● **Document excerpt**:
A = BC means Ar,s = ∑(all values of t) Br,tCt,s

you can either write it with a ∑ (like that),

or you can use the summation convention and just write Ar,s = Br,tCt,s (with a "∑" being understood but not written)

that enables you to say "δr,s replaces any s in the thing next to it by r", eg δr,sAs,u = Ar,u

alternatively, use a ∑ : ∑ δr,sAs,u = Ar,u

in particular, δr,sδs,u = δr,u

(or ∑s δr,sδs,u = δr,u)


ok, try all that in the original question :smile:
 
  • #12
oooh :redface:

ok: this sort of question is very difficult to do without either the summation convention or a ∑
whenever you see a δr,s, you know it's going to be multiplying something else with either an r or an s (or both)

and since all these things are parts of matrices, you know it's actually going to be a matrix multiplication:

A = BC means Ar,s = ∑(all values of t) Br,tCt,s

you can either write it with a ∑ (like that),

or you can use the summation convention and just write Ar,s = Br,tCt,s (with a "∑" being understood but not written)

that enables you to say "δr,s replaces any s in the thing next to it by r", eg δr,sAs,u = Ar,u

alternatively, use a ∑ : ∑ δr,sAs,u = Ar,u

in particular, δr,sδs,u = δr,u

(or ∑s δr,sδs,u = δr,u)

● **Instruction A**:
According to the excerpt on the summation convention, what does δr,s do to the thing next to it?

● **Provided entries**:
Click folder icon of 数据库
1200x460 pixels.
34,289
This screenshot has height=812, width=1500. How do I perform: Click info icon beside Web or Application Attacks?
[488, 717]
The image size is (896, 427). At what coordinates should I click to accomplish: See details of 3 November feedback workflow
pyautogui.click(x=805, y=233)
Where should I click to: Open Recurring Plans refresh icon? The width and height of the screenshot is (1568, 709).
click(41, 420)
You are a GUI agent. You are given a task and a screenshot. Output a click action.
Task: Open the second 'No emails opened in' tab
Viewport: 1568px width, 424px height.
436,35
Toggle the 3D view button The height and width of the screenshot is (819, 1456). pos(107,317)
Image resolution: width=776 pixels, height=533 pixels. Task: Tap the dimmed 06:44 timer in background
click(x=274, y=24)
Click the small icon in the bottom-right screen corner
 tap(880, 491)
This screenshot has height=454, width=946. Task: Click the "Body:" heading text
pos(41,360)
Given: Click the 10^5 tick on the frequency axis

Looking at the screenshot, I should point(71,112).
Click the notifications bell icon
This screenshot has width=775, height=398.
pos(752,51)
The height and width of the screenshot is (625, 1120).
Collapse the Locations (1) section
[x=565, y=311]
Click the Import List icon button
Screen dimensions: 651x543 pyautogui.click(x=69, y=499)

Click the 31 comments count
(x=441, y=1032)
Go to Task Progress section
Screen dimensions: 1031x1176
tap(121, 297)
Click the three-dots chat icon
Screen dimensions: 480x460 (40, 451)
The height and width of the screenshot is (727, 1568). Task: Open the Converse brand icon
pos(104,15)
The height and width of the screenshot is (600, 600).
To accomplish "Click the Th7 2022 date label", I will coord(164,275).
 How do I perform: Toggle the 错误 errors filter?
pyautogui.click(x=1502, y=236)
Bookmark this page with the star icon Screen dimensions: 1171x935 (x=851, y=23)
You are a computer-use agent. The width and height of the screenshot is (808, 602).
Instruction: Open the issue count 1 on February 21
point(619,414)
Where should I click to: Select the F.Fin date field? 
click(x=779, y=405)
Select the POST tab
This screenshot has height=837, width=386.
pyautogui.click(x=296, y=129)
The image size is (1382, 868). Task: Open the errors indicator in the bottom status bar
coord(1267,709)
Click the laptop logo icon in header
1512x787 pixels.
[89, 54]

● **Instruction B**:
Please swap "Converse" for "Vans" in the entries, in the stretch from the line containing "The height and width of the screenshot is (727, 1568)." through the line containing "pyautogui.click(x=296, y=129)". Return only those lines and leave everything else unchanged.

● **Worked solution A**:
It replaces any s in the thing next to it by r.

● **Worked solution B**:
The height and width of the screenshot is (727, 1568). Task: Open the Vans brand icon
pos(104,15)
The height and width of the screenshot is (600, 600).
To accomplish "Click the Th7 2022 date label", I will coord(164,275).
 How do I perform: Toggle the 错误 errors filter?
pyautogui.click(x=1502, y=236)
Bookmark this page with the star icon Screen dimensions: 1171x935 (x=851, y=23)
You are a computer-use agent. The width and height of the screenshot is (808, 602).
Instruction: Open the issue count 1 on February 21
point(619,414)
Where should I click to: Select the F.Fin date field? 
click(x=779, y=405)
Select the POST tab
This screenshot has height=837, width=386.
pyautogui.click(x=296, y=129)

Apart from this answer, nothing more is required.